# Assignment:
The answer is to be one number: the count of lines in this listing that have the string "chevron".

# Records supplied:

......

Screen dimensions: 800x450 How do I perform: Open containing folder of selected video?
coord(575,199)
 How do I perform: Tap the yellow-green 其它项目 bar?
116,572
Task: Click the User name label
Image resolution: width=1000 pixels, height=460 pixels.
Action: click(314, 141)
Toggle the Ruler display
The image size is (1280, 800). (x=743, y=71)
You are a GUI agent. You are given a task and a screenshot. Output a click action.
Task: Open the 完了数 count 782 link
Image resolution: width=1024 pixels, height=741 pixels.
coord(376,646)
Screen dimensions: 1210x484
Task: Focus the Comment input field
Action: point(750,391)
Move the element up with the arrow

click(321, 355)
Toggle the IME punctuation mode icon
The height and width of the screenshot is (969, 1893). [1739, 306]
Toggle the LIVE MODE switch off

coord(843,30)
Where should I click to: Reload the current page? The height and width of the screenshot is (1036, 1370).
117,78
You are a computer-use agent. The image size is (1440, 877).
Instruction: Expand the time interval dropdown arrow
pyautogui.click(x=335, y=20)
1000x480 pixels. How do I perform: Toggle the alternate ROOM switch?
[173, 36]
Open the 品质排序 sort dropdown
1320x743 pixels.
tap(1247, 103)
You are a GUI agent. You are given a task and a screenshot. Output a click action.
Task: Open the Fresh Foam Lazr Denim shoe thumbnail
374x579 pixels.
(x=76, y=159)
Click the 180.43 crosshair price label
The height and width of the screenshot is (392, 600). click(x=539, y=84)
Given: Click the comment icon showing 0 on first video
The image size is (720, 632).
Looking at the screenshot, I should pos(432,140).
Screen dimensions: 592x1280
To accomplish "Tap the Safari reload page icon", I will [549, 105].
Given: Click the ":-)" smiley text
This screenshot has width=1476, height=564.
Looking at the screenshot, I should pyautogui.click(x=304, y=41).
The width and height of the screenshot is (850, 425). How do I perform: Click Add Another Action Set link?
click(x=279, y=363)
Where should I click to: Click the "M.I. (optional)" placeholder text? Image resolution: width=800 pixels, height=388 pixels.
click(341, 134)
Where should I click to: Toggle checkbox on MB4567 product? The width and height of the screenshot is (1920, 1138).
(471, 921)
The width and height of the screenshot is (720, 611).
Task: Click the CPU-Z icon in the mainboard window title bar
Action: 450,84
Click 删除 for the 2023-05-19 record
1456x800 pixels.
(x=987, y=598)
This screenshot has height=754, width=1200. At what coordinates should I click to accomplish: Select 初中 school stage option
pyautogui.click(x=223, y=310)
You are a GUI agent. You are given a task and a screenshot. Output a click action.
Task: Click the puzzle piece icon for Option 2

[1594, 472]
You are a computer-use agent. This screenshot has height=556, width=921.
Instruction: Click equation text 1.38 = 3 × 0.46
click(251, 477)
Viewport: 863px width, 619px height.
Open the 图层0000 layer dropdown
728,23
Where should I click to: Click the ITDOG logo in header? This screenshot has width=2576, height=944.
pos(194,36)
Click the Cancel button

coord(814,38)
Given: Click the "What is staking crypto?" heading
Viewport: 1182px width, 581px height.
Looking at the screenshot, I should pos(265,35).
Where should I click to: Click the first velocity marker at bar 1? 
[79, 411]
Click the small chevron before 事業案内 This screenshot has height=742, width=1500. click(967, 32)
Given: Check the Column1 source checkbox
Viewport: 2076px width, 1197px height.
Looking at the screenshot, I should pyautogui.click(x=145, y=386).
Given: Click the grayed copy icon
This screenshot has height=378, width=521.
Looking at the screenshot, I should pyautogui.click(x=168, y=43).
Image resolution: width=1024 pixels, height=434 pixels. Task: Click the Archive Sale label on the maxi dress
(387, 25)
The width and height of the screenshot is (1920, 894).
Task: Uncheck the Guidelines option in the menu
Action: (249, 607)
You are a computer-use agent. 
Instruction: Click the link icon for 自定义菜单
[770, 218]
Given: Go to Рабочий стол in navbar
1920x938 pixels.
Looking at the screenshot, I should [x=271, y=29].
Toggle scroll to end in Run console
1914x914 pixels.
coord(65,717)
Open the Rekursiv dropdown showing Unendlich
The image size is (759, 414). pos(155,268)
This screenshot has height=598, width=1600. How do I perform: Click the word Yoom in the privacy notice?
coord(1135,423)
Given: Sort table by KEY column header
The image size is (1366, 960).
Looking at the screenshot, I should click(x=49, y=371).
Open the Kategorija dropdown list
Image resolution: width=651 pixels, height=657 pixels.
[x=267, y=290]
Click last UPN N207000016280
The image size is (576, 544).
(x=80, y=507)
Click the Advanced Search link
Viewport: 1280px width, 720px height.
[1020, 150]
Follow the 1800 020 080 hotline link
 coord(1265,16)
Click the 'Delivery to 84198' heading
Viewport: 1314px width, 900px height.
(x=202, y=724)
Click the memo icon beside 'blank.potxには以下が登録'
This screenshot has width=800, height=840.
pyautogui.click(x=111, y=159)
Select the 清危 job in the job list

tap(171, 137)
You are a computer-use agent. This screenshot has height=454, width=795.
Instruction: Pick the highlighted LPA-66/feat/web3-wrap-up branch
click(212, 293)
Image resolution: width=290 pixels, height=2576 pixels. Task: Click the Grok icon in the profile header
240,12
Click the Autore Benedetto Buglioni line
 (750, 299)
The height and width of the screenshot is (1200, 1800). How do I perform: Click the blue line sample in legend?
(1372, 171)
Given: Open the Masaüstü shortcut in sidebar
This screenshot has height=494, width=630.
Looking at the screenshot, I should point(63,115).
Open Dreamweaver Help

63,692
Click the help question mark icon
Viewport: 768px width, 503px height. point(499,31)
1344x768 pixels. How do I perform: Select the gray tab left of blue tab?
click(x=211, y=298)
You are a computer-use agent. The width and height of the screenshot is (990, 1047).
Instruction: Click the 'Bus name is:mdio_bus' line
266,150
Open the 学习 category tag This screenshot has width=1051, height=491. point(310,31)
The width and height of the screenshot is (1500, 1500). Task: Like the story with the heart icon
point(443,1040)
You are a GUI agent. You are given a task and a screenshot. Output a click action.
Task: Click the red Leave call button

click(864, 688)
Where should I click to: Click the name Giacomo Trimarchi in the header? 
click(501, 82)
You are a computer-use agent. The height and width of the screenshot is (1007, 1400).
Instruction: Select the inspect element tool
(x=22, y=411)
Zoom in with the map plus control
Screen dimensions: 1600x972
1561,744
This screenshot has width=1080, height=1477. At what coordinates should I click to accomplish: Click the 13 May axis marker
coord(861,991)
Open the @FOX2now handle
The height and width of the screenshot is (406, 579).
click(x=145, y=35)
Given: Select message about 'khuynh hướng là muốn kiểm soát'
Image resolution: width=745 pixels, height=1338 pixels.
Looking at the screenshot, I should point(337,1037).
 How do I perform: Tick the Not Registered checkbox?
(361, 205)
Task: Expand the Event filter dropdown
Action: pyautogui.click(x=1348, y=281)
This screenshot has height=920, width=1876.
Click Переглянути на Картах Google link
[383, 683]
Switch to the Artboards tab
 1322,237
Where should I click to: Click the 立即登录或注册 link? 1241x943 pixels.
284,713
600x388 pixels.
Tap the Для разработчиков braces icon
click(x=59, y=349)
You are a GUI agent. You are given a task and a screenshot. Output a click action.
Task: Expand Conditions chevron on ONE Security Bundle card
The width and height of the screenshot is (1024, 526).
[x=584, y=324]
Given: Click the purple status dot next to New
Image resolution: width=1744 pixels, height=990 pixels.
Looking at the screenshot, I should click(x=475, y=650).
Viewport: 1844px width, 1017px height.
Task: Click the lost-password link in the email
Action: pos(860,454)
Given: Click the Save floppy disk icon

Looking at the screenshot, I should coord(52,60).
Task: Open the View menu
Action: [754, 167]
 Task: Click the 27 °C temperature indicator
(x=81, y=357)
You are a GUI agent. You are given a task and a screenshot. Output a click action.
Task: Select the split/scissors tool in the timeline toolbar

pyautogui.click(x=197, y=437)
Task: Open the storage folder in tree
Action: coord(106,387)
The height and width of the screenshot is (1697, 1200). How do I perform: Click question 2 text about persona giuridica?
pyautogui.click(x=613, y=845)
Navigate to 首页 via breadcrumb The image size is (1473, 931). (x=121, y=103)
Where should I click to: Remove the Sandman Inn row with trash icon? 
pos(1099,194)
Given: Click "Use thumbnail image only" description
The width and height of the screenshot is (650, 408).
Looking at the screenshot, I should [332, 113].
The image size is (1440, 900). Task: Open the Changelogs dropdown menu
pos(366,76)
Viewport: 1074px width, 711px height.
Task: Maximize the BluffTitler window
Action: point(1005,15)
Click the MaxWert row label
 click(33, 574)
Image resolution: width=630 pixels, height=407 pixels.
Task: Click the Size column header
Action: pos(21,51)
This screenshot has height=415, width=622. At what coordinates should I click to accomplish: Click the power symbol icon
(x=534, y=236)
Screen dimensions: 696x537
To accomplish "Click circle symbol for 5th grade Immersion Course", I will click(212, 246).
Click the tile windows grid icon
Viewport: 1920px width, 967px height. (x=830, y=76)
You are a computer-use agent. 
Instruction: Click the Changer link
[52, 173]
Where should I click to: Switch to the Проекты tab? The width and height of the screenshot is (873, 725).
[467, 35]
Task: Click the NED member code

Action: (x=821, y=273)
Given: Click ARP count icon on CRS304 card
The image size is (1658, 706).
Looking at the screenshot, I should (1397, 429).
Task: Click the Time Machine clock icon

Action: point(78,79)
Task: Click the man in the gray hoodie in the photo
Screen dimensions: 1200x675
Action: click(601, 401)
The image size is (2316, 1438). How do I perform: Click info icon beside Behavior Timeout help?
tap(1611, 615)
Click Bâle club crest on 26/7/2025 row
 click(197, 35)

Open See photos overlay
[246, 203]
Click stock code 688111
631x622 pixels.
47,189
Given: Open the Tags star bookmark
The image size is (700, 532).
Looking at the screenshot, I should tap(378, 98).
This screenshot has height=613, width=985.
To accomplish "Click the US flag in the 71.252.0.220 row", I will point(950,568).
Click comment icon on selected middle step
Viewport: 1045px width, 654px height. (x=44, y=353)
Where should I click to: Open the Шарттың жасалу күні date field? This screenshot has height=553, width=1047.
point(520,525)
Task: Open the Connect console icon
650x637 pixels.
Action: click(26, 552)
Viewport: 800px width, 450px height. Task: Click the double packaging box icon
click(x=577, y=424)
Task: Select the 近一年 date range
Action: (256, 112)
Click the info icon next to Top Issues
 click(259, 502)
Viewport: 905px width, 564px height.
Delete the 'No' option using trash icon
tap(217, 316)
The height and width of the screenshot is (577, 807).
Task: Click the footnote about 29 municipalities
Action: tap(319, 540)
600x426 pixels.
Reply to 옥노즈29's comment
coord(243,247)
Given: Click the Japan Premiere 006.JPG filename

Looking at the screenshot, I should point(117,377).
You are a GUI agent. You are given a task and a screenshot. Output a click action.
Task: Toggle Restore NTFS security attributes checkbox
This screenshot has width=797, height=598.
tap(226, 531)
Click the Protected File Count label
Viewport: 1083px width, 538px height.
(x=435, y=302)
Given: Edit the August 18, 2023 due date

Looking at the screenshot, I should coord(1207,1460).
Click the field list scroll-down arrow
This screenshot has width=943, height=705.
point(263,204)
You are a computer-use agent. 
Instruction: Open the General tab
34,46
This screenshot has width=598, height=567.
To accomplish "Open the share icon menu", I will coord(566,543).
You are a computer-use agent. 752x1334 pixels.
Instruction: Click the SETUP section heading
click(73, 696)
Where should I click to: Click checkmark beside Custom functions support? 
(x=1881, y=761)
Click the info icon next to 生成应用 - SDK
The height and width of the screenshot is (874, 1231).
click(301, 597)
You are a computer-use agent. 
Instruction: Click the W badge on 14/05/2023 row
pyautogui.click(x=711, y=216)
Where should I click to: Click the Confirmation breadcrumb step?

......

# Exercise response:
2